RAWALPINDI, Sept 6: The financial turmoil that erupted in August 2007, the unprecedented oil price increases and the possibility of tighter monetary policy in a number of countries presage difficulties for the world economy in 2008 and 2009, the UN Conference on Trade and Development (Unctad) says in a new report.

The situation could become even more difficult if large movements in the exchange rates of major currencies add to the turmoil in the financial markets, a risk that has increased in the first half of 2008, says the ‘Trade and Development report 2008’ released on Friday.

In this highly uncertain environment, output in the world economy as a whole is expected to grow by around 3 per cent in 2008, almost one percentage point less than in 2007, and in developed countries as a group, GDP growth is likely to fall to about half this rate.

By contrast, growth in developing countries as a group can be expected to remain quite robust, at more than 6 per cent, as a result of the relatively stable dynamics of domestic demand in a number of large developing economies.

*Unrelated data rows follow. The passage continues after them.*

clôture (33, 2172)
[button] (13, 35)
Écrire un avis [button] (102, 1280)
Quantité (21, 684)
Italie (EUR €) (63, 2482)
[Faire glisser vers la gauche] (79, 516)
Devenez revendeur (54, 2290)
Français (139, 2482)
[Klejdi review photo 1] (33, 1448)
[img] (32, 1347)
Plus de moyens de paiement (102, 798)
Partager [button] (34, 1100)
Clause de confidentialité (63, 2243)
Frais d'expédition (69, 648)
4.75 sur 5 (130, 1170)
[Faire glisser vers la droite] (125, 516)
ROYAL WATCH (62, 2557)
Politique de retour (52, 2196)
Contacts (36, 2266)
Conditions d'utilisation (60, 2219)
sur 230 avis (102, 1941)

However, possible restrictive monetary policy responses to increasing pressure on the overall price index from higher commodity prices could well lead to a further deceleration of growth in developed and developing countries alike, the report says. For a large number of developing countries, the outlook depends primarily on future trends in the prices of their primary commodity exports. Although several structural factors support the expectation that prices will remain at a higher level than over the past 20 years, cyclical factors and delayed supply responses could well cause a weakening of some commodity prices, especially when the impact of speculation is taken into account.

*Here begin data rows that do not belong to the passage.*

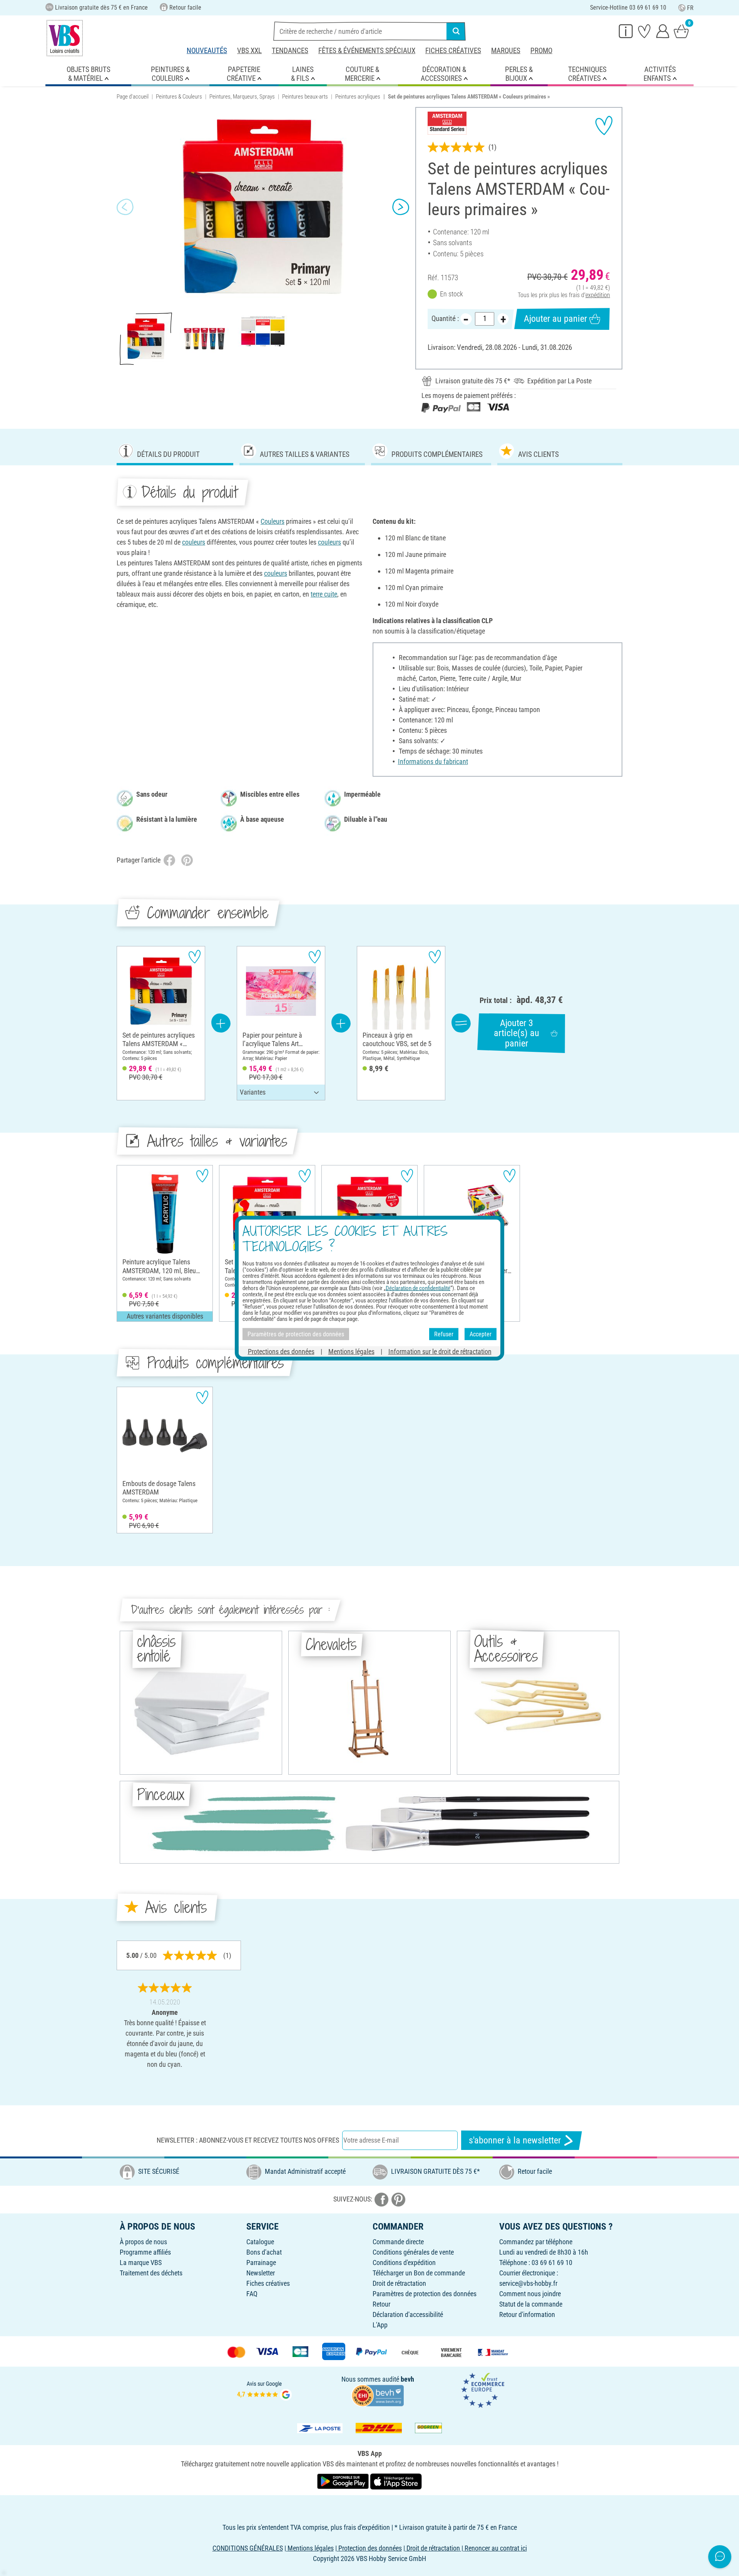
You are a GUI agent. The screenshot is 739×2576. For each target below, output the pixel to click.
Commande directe (398, 2242)
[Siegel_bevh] (377, 2395)
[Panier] (681, 31)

The meltdown in the sub-prime mortgage segment of the most sophisticated financial market in the world has exposed the fragility of today’s global financial sector. Instead of reducing risk, complex financial instruments have served to spread the impact of risky investments across countries and markets.

The Unctad annual report says the current international framework for monetary and exchange-rate policies offers opportunities for speculative activities that are highly profitable for a limited period of time, but ultimately destabilise the entire system. The rapid unwinding of “carry trade” activities, aimed at extracting gains from nominal interest rate differentials, presents another threat for the global financial system.

The financial turbulence, the speculative forces contributing to commodity price hikes and instability, and the apparent failure of foreign-exchange markets to bring about changes in exchange rates that reflect current-account trends suggest that there is an urgent need for reviewing the institutional framework of the global economy.

An adjustment of some of the current-account imbalances that have shaped the world economy over many years is now under way. But a continuation of this trend hinges almost entirely on a slowdown of the United States economy and a depreciation of the dollar, while the adjustment process can only be painless for the world economy as a whole if domestic spending and imports in the surplus economies rise.

At more than 140 dollars per barrel in mid-2008, the price of oil reached a new peak in nominal and real terms. Oil price hikes in recent years have been accompanied by a sharp increase in the prices of most other primary commodities, and this has prompted calls for central banks to take strong action to prevent an acceleration of inflation.

In the current fragile condition of the global economy, measures to tighten monetary policy would exacerbate the global slowdown.

The Unctad says developing countries could consider combining a broader range of policy instruments in responding to increasing food and energy costs, which are a much heavier burden on most household budgets in these countries than in developed countries and create an understandably strong pressure for wage increases.

Indeed, the dramatic social and humanitarian consequences of the surge in food prices in some countries are jeopardising progress towards meeting the Millennium Development Goals (MDGs), especially that of halving poverty by 2015.